Please output the part of the paternity FAQ that runs from "If I am not" up to and including "has been disproved.", copied word for word.
---- TEXT PROVIDED
Paternity FAQs

If I am not the Father, Do I need a Paternity Lawyer?

If you are an alleged father in a paternity case, it is important to challenge the assertion with experienced legal advocacy, if you believe you are not the biological father of the child. Failure to challenge paternity after it has been presumed or established could leave you open to child support obligations, even after paternity has been disproved.

Do I Have To Take a DNA Test?

It depends. If paternity has been established voluntarily, you cannot use a DNA test to challenge it, unless you can prove that you signed the Voluntary Acknowledgement of Paternity Form due to fraud, duress or a material mistake. If your name is not on the birth certificate and you do not agree that you are the child’s father, the court or the Florida Department of Revenue Child Support Program will require your DNA.

Is Paternity Established When I Sign the Birth Certificate?

Your name is listed on the birth certificate after you sign a Voluntary Acknowledgement of Paternity form. This creates the presumption of paternity that you are child’s legal father. The presumption runs for 60 days from the date of signing, during which time you may withdraw your signature. If 60 days has passed and you did not withdraw your signature, you are the child’s legal father by operation of law. You will still need to go to court to establish a parenting plan and child support obligations, especially if you and the mother are no longer getting along.
--------
---- INPUT DATA
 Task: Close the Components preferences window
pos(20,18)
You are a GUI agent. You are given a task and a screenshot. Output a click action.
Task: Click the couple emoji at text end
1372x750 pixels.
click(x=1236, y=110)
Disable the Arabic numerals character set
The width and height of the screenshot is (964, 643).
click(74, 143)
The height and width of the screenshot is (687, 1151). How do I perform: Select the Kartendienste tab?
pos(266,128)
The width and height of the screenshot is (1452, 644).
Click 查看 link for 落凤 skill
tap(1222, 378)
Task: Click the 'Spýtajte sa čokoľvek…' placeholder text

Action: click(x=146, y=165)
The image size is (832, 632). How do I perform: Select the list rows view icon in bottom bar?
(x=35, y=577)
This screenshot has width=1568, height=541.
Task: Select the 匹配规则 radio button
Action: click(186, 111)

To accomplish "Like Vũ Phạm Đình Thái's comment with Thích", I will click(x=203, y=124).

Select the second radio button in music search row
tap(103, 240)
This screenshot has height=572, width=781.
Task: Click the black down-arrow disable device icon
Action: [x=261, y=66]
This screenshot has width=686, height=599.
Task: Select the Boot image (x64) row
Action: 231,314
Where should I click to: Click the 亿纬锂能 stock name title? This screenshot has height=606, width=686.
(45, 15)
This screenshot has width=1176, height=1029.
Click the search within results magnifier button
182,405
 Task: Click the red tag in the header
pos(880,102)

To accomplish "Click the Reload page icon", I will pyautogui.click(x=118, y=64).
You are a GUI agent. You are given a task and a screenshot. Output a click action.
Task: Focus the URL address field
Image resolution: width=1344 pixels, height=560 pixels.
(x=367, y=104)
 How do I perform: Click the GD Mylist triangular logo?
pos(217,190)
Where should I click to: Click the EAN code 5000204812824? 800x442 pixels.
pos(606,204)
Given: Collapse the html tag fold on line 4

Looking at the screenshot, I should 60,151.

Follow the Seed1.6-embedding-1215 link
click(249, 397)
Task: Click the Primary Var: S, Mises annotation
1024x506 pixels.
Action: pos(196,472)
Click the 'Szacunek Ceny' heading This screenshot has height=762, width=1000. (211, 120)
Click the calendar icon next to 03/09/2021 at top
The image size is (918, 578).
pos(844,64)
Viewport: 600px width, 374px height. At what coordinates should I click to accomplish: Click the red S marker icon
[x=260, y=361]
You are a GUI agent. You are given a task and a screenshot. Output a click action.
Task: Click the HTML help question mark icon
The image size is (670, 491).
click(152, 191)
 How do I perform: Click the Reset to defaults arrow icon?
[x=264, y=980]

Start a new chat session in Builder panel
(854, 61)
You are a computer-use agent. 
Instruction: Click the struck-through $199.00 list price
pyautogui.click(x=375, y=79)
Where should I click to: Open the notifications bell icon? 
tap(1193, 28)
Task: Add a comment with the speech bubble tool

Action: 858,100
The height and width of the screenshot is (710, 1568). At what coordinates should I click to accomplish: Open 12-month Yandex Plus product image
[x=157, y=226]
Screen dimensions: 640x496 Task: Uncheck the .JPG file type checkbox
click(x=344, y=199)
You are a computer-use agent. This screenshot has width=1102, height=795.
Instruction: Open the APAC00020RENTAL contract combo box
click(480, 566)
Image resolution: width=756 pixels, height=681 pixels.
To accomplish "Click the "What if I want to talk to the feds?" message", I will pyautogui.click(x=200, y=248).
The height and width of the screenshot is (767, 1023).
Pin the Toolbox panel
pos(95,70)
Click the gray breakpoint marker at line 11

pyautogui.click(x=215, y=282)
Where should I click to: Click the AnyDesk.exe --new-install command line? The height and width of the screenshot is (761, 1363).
--------
▸ OUTPUT OF THE TASK:
If I am not the Father, Do I need a Paternity Lawyer?

If you are an alleged father in a paternity case, it is important to challenge the assertion with experienced legal advocacy, if you believe you are not the biological father of the child. Failure to challenge paternity after it has been presumed or established could leave you open to child support obligations, even after paternity has been disproved.